▸ **DADOS REGISTRADOS**:
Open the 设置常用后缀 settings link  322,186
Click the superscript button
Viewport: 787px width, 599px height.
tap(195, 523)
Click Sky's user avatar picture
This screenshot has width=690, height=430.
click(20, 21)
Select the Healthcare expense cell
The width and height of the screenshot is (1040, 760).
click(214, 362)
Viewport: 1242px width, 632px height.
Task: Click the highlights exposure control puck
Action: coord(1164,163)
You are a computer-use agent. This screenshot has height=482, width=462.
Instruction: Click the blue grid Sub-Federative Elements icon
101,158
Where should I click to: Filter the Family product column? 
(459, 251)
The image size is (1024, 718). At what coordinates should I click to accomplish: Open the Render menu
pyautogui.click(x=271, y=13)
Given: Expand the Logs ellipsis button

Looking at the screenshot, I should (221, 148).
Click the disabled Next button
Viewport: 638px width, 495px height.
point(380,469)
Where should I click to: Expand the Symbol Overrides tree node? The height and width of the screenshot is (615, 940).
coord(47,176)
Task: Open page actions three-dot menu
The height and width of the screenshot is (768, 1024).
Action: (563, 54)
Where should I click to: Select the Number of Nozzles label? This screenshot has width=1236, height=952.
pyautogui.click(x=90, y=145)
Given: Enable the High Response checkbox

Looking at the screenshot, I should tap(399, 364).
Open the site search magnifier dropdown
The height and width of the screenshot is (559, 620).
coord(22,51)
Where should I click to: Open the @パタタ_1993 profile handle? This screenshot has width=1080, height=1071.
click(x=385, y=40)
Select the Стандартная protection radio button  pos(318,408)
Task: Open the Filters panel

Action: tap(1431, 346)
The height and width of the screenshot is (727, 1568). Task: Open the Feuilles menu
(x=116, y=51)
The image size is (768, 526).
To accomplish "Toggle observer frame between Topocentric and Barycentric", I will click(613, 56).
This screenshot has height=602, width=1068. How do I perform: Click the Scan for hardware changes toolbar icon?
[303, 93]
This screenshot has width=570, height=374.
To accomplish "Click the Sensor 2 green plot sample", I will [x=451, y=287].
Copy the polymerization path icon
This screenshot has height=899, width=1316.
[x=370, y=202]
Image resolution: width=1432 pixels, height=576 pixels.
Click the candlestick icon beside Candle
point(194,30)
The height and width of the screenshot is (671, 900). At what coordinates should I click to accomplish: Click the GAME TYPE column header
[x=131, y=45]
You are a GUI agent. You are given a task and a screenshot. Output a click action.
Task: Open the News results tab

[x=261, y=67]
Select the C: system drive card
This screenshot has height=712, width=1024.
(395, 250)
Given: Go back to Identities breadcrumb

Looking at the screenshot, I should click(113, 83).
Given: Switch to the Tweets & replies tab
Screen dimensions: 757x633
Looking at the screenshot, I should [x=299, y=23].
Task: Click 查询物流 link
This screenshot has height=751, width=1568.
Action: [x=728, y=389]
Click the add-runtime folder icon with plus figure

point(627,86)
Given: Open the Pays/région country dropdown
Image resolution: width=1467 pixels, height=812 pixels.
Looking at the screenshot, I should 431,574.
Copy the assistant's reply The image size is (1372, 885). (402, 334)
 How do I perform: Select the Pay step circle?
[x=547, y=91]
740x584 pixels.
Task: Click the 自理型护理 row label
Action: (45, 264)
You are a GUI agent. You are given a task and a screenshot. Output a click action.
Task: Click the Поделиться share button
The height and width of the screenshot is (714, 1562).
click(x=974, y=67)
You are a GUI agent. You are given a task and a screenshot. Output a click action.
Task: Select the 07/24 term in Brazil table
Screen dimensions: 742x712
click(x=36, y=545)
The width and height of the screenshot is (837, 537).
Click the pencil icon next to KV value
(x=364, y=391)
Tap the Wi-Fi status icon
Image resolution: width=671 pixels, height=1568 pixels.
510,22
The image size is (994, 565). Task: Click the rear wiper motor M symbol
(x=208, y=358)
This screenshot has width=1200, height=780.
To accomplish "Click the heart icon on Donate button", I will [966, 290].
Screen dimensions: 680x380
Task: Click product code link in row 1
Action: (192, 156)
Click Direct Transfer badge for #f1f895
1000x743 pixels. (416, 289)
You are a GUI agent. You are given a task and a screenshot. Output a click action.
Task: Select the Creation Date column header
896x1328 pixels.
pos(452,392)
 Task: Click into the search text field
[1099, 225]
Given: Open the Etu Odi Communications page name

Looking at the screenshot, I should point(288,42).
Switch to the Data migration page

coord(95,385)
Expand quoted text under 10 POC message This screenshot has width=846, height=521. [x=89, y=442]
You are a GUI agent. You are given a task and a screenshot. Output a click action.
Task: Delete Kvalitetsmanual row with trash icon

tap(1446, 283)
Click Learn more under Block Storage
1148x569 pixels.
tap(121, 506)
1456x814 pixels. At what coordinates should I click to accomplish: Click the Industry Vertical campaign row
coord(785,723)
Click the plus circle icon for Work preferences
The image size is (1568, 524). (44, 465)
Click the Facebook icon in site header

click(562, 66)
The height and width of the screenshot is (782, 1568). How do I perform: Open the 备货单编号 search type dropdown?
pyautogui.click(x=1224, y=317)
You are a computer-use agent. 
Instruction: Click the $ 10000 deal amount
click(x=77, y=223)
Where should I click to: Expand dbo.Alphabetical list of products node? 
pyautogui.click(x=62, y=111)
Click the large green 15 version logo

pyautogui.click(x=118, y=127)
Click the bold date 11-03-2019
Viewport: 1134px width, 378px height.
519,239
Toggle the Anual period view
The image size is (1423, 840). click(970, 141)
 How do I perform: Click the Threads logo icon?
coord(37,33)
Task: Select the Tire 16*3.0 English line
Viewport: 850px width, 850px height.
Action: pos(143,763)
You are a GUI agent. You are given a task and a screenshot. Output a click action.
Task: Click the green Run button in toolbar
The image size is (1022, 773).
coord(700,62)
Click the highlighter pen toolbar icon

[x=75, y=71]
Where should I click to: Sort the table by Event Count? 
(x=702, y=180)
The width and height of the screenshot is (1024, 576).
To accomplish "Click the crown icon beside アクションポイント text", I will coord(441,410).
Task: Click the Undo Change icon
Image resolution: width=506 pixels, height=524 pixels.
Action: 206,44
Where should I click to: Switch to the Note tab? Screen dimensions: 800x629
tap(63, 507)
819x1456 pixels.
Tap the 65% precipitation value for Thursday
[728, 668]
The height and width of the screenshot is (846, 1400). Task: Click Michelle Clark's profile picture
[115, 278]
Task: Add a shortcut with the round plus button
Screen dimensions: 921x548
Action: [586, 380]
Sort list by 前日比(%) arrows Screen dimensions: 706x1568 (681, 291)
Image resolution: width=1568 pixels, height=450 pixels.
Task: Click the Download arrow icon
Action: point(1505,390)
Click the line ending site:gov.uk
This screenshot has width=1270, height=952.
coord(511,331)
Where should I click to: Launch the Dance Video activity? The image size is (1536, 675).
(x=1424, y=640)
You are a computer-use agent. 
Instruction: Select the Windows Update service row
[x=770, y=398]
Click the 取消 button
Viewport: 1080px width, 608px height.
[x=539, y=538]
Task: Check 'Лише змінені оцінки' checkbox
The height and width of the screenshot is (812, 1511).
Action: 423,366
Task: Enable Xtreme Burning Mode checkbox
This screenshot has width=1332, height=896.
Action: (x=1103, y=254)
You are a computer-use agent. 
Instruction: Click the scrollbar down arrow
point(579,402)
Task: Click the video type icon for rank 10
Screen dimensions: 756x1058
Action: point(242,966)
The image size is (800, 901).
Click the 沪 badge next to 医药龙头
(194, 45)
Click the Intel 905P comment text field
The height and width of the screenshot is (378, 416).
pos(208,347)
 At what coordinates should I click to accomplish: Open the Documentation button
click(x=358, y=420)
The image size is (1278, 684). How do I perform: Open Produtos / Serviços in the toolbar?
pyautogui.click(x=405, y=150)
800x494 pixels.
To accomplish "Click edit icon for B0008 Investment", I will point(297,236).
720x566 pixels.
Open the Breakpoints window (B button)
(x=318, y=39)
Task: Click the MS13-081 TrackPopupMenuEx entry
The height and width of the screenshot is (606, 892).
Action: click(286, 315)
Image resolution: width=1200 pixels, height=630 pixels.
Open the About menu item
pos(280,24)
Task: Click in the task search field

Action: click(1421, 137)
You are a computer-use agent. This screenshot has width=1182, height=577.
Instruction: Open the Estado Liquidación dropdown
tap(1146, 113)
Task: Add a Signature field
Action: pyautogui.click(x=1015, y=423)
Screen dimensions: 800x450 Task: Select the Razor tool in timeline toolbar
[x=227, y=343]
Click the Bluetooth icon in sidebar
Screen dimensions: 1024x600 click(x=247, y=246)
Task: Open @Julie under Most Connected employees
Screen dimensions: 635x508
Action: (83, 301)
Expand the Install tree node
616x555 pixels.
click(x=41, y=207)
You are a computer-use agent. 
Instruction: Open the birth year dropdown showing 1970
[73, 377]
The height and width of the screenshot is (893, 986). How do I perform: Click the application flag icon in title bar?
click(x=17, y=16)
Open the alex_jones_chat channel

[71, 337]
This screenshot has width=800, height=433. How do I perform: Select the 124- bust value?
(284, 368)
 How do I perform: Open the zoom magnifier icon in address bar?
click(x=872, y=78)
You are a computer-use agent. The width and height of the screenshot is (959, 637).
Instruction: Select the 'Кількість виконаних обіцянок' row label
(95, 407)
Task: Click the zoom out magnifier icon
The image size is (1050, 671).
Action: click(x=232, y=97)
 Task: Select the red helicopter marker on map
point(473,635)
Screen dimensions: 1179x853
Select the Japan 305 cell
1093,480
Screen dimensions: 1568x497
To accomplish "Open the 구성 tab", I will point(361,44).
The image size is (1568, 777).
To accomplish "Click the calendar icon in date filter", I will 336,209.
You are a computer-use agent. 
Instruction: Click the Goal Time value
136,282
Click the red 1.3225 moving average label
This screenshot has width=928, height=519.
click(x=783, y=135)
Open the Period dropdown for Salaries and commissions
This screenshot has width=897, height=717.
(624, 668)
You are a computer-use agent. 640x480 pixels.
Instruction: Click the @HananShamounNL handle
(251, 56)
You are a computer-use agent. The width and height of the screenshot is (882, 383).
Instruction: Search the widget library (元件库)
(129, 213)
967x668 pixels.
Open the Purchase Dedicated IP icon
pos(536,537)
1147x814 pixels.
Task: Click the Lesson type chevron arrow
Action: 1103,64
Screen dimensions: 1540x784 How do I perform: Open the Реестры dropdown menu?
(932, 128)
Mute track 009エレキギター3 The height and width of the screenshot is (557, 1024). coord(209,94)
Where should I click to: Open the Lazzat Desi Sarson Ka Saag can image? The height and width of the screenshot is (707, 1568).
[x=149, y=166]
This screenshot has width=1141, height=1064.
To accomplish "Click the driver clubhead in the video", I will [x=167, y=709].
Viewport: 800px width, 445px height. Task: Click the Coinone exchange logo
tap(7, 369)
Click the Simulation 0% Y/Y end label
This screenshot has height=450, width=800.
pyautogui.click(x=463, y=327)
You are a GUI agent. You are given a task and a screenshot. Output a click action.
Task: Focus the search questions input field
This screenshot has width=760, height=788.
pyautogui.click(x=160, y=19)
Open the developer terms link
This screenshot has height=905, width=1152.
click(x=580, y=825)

▸ **INSTRUÇÃO**: Transcreva sem nenhuma alteração as linhas dos registros, começando pela que contém "Click the Bluetooth icon in sidebar" e terminando na que contém "click(x=872, y=78)", ambas incluídas.

▸ **RESPOSTA CORRETA**:
Click the Bluetooth icon in sidebar
Screen dimensions: 1024x600 click(x=247, y=246)
Task: Open @Julie under Most Connected employees
Screen dimensions: 635x508
Action: (83, 301)
Expand the Install tree node
616x555 pixels.
click(x=41, y=207)
You are a computer-use agent. 
Instruction: Open the birth year dropdown showing 1970
[73, 377]
The height and width of the screenshot is (893, 986). How do I perform: Click the application flag icon in title bar?
click(x=17, y=16)
Open the alex_jones_chat channel

[71, 337]
This screenshot has width=800, height=433. How do I perform: Select the 124- bust value?
(284, 368)
 How do I perform: Open the zoom magnifier icon in address bar?
click(x=872, y=78)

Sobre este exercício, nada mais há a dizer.